Problem to work on: Select from the records below every line that has the word "Given" in it.

[[ Input data open ]]

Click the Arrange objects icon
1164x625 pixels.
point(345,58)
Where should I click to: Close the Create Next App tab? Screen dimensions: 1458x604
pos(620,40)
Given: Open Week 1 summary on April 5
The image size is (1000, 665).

[[ Input data closed ]]
[[ Input data open ]]

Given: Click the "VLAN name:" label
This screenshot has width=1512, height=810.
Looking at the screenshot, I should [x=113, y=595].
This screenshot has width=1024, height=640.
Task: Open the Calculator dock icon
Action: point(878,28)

[[ Input data closed ]]

Output for this exercise:
Given: Open Week 1 summary on April 5
Given: Click the "VLAN name:" label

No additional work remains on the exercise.